If we’re all so smart, and all our friends are smart, then why aren’t we all over employed and speaking at big conferences?

There are only so many podcasts to appear on, to share our leading-edge thinking.

Do we think the people in positions to hire us are hanging out on LinkedIn all day? That they have the time to read everyone’s 500+ word posts about productivity and how AI will help the music industry?

Get outta here.

CHOKE UPON THE BILE

Back in the early internet, I remember how visiting a message board was exciting because there was always going to be something new there. Some new comment, or new thread.

Then I discovered blogs, and was like, woah, the message board is THE FRONT PAGE. Only it’s curated by a single person, or a small group of people (this is how my first music blog came about).

See, there was just soooo much music out there on the internet, and us “bloggers” (for lack of a better term for someone who sets up a site, manages the domain name, edits posts, schedules posts, trys to sell ads, etc) highlighted the best bits. Sort of like when Yahoo had actual people managing the directories… search algorithms weren’t up to snuff yet, so humans did some of the best sorting, but the problem was… money.

Ya gotta pay people! And wow, companies really don’t like doing that – not at the expense of giving the execs a few more million in bonuses!

But that blog thing was a cultural movement. Sites like Pitchfork and Stereogum and Engadget and Gawker were fun to read, and made an impact.

Until they didn’t.

Bloated, promoted in an ode to pomp and style
Moistening the feed while we choke upon the bile

‘Motherfucker’ by Faith No More

This song came out almost ten years ago, and we’re still choking on the bile of the internet.

“But Seth,” they say, “no one visits websites anymore.”

No, no one visits your website.

Social platforms convinced everyone to dump all their writing, art, photos, and various “content” onto their websites, where we all believed “Everyone” could find it, and like it.

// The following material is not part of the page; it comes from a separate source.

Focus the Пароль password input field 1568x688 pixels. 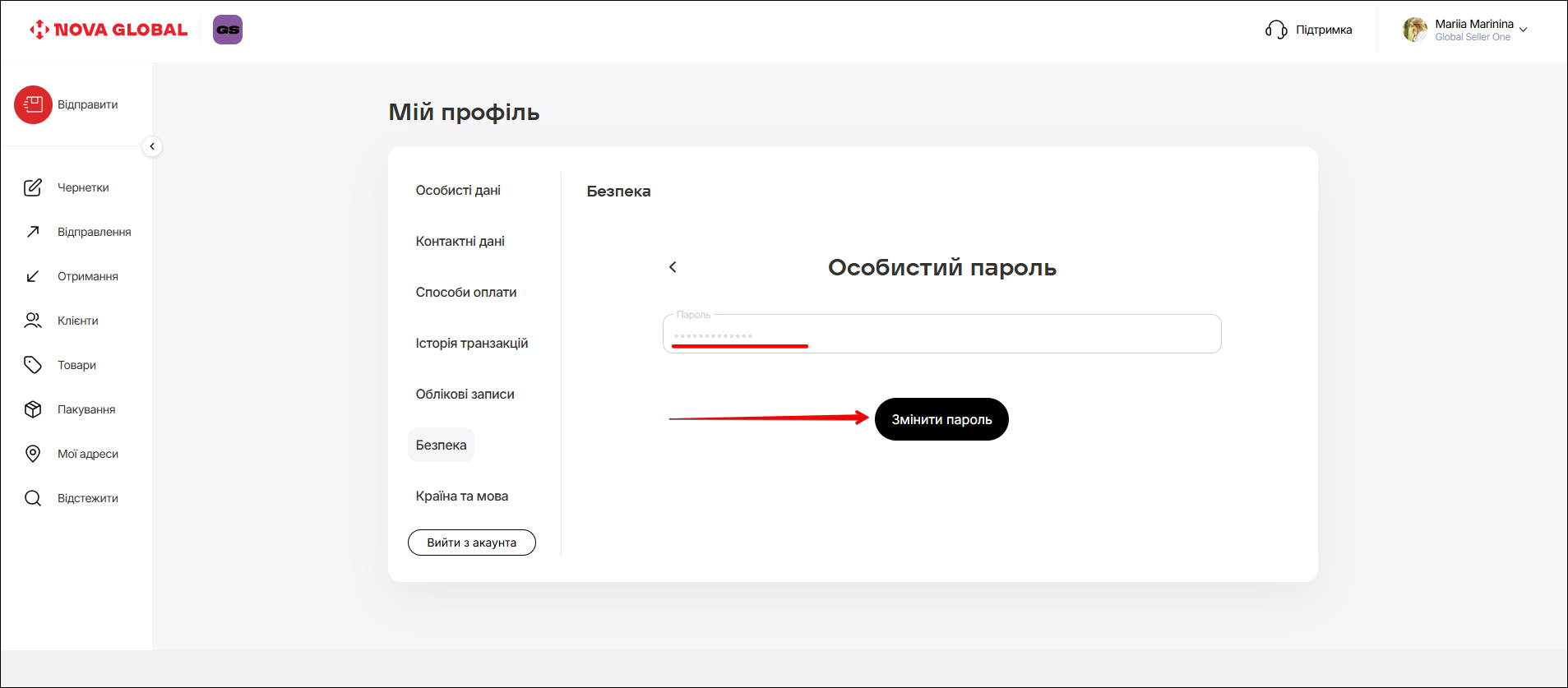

No one visits your website, but they visit a few websites that aggregate everyone’s website content and sell ads against it. We call that the internet now.

No thanks.

THE INTERNET ISN’T A DESTINATION

I love this bit from Jaime Derringer, who created Design Milk 18 years ago:

The Internet may no longer be a place I want to frequent.”

Back in the 90s, I remember riding my BMX bike and looking forward to getting on mIRC later to catch up with some friends on #pasxe (if you know, you know).

The point wasn’t to be in a chat room all night; it was to find out what shows were coming up or if we were meeting at a diner later that night.

The internet was a tool, not a destination.